Last Friday as I was leaving work (I work at a pet store), one of my co-workers calls me over to see these tiny kittens. I ask whats going on with them. The woman says her boyfriend found them in a lumberyard and the momma cat was blind and was gone (dead gone I believe). All the shelters in the area were either full or were going to put the kittens down. So I agreed to take a couple of them. 

A trip to the vets:

Jack had a ruptured eye that was pushed back in and glued shut. Mischief had an infected bite on his left paw.
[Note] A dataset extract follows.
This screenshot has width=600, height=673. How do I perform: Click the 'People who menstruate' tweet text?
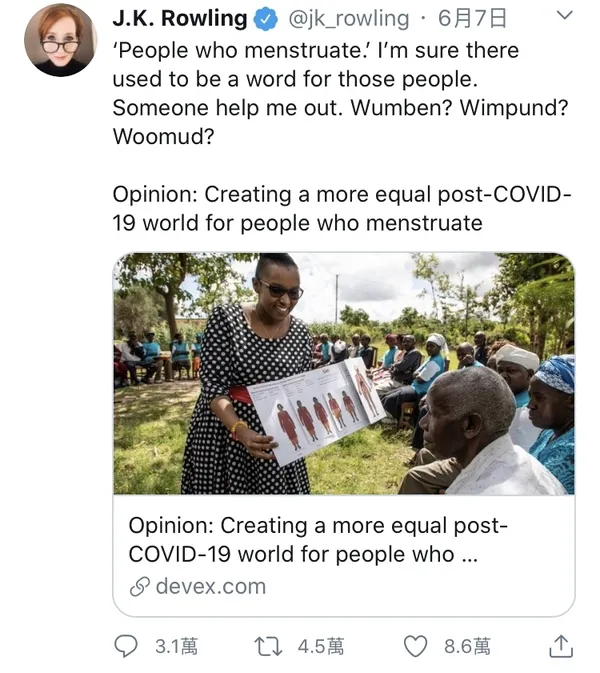click(340, 94)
Both kittens are on anti-biotics.

Three days later: 

Kittens haven't pooped but eat a ton. They get another trip to the vet where they get mini ememinas and can now poop just fine.


----------



## katlover13 (Apr 15, 2008)

I hope you keep this story updated! It is really difficult to take care of kittens that little. I wish you all the best.


----------



## Heidi n Q (Nov 22, 2006)

The youngest I ever hand-raised were 9-11 days old. It can be done, though it is very demanding.
Good luck to you and them!


----------



## Trouble (Apr 22, 2008)

katlover13 - I'll keep it updated.

Jack is now back to eating less and Mischief is back to eating like a pig. It seems that they're taking turns being really hungry. Last night the kittens figured out how to get out of their box when I leave part of the top open. I was laying on my bed reading and heard meowing so I looked over and saw a little gray and white face looking out over the top of the box as Mischief was climbing out. Sure enough Jack figured it out as I was feeding Mischief. No more leaving the box open while I sleep. 

Atleast its a cardboard cat carrier so there's plenty of holes for them to get air while the top is mostly closed.


----------